Our regular market days are Thursday through Saturday. But since Valentine’s Day was on a Tuesday this year, I teamed up with the florist and candy store to open a “grab and go” gift shop in the vestibule on the big day.
I was busy tucking pink tissue into red gift bags when the absolute caricature of a pervert slipped nervously into the market. He was 50-ish with a comb-over and watery eyes that wouldn’t meet our gaze, and he was wearing a trenchcoat on a day when most people were in shirtsleeves. Literally wearing a trenchcoat!
He chose the largest floral arrangement on the shelves (it wouldn’t have looked out of place at a Mafia funeral or around the neck of a Kentucky Derby winner), and threw cash and a handwritten note at the cashier.
“I need to go,” he muttered as he fled the scene, “Be sure to deliver it before 3 p.m.”
Moments later, I overheard Anita the florist complaining that she couldn’t read the note. “These aren’t even words!”
I came over and looked at the note, and eventually discerned that it was written in bad Spanish by someone with atrocious handwriting. So I grabbed the note, a gift card, and a calligraphy pen, and went back to my table to work on it.
The card started out with heavy-duty baby talk, the Spanish equivalent of googoo-gaga. Sickening really. But everyone has their kink. Rolling my eyes, I faithfully transcribed it. Halfway through, I had to take another card, because this was an 80-word demonstration of how to talk to infants.

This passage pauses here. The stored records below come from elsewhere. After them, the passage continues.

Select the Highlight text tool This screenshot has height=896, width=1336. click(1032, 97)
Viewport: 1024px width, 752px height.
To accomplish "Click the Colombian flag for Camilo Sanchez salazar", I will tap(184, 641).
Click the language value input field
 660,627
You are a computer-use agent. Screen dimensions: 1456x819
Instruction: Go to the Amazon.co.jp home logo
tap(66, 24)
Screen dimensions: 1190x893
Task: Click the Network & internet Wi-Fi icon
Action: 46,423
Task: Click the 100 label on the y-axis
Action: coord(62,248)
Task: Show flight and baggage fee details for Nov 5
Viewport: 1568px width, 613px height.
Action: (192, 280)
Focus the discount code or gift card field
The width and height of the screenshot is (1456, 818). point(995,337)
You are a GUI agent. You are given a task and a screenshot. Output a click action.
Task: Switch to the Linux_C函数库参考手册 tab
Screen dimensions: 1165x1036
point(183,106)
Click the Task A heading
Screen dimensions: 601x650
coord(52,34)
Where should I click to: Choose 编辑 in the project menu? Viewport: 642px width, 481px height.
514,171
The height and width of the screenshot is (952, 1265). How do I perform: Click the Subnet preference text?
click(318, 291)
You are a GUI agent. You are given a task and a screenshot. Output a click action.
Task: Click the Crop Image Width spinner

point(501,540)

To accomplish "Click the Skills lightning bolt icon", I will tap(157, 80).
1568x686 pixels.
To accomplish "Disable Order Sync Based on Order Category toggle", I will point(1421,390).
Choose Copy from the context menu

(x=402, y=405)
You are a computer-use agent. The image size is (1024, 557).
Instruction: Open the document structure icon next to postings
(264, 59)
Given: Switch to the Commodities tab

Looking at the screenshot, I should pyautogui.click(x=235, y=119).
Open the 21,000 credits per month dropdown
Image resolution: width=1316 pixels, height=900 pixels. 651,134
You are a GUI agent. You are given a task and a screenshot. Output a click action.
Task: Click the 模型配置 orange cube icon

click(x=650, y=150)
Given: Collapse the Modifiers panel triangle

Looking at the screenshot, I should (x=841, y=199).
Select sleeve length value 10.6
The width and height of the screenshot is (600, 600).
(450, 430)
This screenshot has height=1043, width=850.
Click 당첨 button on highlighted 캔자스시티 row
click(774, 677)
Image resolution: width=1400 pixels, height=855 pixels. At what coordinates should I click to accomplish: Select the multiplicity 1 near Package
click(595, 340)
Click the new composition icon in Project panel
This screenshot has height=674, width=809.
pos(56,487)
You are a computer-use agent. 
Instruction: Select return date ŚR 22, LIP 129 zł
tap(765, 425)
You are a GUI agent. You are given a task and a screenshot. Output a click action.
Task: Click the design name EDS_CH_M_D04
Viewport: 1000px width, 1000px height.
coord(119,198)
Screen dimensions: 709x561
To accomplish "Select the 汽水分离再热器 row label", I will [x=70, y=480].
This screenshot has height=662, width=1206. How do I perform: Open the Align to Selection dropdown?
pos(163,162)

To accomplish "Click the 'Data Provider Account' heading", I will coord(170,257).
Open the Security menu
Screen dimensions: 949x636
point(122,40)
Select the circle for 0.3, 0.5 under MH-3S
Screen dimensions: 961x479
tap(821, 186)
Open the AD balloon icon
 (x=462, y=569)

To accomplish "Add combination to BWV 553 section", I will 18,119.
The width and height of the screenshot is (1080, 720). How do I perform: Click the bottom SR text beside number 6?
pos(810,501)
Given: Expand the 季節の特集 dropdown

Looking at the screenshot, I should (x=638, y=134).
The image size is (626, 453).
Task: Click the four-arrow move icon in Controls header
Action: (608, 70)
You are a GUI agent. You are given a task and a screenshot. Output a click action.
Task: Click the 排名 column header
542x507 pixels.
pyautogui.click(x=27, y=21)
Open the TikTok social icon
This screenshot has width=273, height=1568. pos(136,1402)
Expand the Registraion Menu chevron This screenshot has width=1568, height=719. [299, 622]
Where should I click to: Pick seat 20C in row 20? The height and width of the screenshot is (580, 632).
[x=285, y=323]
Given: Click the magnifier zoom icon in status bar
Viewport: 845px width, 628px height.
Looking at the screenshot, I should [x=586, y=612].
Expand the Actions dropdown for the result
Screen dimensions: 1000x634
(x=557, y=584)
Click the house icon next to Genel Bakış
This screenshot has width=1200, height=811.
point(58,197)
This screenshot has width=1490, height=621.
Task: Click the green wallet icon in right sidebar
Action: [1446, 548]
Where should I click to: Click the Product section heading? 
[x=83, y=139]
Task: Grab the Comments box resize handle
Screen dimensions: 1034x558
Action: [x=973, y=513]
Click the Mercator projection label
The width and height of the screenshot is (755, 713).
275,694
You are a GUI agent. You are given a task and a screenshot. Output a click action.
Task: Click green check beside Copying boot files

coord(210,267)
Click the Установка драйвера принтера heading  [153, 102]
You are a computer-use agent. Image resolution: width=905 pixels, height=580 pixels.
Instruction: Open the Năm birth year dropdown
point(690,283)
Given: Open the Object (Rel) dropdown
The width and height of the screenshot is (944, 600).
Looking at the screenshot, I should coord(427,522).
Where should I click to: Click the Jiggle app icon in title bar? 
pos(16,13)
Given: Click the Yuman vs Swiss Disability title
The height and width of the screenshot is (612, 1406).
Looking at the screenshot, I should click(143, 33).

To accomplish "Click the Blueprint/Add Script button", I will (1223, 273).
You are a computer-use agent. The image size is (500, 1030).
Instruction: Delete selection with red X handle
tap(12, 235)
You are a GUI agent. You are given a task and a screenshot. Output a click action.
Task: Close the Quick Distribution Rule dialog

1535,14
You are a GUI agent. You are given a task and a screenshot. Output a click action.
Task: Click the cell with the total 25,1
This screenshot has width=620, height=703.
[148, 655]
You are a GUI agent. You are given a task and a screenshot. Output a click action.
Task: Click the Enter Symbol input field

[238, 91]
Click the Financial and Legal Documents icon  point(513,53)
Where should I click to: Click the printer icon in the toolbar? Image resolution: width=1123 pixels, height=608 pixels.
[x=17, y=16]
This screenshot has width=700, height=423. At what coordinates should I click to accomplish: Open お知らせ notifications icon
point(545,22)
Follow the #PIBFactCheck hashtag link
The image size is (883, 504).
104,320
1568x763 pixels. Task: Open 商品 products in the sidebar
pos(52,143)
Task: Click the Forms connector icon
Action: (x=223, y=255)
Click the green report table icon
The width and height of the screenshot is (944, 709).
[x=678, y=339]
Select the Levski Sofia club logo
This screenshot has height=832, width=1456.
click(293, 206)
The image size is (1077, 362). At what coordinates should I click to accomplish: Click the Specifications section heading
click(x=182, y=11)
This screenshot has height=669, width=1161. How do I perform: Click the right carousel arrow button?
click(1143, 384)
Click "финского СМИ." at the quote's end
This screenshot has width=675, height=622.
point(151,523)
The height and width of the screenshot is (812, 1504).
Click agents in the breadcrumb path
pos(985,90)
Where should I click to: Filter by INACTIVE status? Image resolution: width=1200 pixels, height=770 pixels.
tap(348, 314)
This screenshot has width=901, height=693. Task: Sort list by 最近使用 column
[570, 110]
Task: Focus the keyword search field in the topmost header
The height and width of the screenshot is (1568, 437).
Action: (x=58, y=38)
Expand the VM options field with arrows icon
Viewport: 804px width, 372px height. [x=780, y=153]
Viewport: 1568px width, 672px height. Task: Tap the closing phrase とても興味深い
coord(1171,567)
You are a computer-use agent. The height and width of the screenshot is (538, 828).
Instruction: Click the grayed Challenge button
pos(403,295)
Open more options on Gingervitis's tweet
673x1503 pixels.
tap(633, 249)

Then my jaw dropped. The message suddenly turned profane without any warning, with a jarring combination of graphic sex and infantile language. It creeped me out. I finished the task, wrote a quick English translation on the original note, and gave it to Anita.
Because she didn’t speak Spanish, it was hard to explain the way in which this went beyond romantic baby talk and into something really disgusting, but she believed me. Her standard policy was to deliver all pornographic gift cards (which is apparently a very common thing in her profession) with a warning on the
front. So I wrote on the envelope “abre en la intimidad,” and Anita instructed her delivery driver that if the recipient gave any indication that she was underage, he should retrieve the note and bring it back so that we could call 911.
We waited impatiently for the driver to return and report.
He told us that the recipient was a middle-aged, very prim-looking woman, who said with a heavy accent, “Oh, how thoughtful of Derek to send these!”
Proving once again that “de gustibus non est disputandum” ...there’s no accounting for taste. And who knows what is happening in the "intimidad" of your neighbor's suburban home.